* **WHAT YOU WILL DO**
Your answer should consist of the lines in the data below that contain "cell".

* **SUPPLIED MATERIAL**
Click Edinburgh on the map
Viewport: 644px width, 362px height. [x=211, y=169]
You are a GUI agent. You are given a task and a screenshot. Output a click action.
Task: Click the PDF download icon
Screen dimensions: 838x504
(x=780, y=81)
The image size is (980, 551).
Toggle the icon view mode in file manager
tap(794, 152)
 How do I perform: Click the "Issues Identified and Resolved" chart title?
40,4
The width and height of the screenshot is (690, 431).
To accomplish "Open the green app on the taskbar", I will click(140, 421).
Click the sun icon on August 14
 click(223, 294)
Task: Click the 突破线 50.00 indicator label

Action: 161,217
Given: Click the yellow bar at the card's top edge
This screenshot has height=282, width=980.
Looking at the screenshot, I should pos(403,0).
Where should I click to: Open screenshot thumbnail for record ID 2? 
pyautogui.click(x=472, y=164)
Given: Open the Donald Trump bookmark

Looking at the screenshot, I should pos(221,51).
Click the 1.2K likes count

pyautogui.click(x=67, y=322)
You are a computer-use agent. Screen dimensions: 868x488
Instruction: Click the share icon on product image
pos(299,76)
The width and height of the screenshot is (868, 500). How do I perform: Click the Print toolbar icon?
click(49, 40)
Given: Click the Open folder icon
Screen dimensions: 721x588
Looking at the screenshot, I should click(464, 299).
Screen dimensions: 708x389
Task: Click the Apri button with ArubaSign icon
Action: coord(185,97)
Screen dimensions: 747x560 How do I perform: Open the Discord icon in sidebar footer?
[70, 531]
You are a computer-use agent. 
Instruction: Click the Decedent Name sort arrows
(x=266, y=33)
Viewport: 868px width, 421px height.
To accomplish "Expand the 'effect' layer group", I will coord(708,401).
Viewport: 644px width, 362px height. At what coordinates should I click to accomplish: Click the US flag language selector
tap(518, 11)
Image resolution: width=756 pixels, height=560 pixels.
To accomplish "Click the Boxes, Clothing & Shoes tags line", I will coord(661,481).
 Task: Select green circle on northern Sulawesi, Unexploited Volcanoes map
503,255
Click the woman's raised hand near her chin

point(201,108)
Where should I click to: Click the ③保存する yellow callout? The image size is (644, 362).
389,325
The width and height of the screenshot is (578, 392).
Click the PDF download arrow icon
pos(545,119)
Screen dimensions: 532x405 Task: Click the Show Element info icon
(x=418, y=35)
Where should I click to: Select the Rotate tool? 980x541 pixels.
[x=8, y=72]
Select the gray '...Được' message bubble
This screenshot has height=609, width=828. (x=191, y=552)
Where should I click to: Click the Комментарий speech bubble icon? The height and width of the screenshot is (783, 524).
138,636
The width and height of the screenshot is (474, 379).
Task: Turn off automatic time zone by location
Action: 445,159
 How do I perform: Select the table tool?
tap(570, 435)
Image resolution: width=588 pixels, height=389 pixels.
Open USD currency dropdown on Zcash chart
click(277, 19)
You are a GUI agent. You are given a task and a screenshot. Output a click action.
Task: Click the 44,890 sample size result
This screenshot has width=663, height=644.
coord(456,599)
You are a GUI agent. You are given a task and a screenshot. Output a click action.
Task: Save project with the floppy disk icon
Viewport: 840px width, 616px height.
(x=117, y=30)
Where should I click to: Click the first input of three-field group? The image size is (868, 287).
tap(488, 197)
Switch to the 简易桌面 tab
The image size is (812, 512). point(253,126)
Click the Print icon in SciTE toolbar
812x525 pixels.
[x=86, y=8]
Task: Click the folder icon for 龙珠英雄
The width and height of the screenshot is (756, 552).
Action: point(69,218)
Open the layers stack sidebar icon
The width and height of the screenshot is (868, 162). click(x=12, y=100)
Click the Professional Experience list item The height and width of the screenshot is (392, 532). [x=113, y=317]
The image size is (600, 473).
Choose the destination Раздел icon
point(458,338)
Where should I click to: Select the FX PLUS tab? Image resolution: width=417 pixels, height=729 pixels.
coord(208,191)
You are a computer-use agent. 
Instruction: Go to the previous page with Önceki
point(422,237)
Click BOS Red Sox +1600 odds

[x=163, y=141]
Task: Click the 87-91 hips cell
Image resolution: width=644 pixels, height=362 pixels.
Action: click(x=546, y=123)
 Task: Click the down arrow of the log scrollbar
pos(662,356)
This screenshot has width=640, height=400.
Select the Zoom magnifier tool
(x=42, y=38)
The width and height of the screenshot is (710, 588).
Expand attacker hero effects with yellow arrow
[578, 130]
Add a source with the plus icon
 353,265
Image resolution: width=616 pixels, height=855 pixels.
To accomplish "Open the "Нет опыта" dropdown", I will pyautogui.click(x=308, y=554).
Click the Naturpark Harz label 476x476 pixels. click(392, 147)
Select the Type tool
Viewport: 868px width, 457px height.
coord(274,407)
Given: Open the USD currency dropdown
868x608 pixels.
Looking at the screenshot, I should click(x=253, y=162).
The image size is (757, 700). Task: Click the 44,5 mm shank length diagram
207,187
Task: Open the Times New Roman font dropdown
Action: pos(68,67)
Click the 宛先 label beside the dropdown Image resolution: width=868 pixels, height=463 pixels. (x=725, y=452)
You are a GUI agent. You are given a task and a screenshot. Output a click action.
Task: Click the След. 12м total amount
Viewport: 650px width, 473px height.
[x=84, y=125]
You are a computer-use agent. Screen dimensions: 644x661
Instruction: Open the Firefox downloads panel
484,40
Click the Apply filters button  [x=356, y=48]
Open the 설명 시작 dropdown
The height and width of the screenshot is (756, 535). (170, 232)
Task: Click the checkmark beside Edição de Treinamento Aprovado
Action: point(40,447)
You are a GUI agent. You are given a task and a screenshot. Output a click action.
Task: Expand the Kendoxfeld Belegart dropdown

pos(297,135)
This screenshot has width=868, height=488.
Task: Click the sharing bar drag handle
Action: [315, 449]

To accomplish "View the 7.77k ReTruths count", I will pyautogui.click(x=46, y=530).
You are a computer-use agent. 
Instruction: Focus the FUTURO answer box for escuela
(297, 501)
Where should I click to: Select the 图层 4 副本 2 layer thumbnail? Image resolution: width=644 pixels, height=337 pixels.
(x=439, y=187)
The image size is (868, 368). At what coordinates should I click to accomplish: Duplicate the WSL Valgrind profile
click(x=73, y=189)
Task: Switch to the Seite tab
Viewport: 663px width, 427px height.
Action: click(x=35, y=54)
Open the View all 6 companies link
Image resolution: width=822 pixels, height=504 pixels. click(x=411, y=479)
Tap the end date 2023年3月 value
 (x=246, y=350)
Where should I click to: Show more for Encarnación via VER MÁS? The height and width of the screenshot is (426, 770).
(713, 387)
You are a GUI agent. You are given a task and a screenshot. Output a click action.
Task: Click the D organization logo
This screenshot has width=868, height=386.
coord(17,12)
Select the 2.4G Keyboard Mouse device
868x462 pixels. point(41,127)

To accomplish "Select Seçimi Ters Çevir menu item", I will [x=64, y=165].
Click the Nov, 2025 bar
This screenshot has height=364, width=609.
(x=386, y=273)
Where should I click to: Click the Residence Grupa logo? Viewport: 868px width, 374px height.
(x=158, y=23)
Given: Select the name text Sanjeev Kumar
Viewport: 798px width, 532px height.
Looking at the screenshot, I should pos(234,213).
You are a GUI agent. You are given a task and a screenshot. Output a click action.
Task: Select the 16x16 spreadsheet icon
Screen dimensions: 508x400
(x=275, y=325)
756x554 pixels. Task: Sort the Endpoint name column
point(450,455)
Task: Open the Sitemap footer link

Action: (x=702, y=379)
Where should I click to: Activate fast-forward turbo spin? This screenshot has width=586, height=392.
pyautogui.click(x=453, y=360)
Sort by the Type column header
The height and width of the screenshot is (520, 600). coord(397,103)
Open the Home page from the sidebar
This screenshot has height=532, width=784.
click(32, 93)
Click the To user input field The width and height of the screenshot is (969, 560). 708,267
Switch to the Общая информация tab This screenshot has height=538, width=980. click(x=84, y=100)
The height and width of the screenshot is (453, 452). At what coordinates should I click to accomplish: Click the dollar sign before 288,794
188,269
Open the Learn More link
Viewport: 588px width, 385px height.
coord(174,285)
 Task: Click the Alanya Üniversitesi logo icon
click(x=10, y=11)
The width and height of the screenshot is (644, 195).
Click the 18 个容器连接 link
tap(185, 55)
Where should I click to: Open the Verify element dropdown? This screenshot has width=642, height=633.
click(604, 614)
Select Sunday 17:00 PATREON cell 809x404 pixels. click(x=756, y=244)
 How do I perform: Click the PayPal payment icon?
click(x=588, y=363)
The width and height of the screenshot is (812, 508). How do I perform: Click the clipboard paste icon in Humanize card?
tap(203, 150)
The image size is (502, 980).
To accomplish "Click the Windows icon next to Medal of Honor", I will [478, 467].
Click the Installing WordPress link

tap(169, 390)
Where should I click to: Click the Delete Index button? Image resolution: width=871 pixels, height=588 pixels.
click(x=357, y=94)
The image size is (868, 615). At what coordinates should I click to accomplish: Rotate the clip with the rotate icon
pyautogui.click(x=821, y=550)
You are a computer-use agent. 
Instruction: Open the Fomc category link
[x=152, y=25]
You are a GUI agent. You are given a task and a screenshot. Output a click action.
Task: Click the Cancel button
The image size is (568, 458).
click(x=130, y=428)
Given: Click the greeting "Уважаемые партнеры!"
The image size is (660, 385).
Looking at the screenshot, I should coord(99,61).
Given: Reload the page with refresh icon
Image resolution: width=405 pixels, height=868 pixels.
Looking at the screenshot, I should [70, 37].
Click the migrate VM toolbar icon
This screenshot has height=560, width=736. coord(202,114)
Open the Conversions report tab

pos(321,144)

* **TASK ANSWER**
Task: Click the 87-91 hips cell
Select Sunday 17:00 PATREON cell 809x404 pixels. click(x=756, y=244)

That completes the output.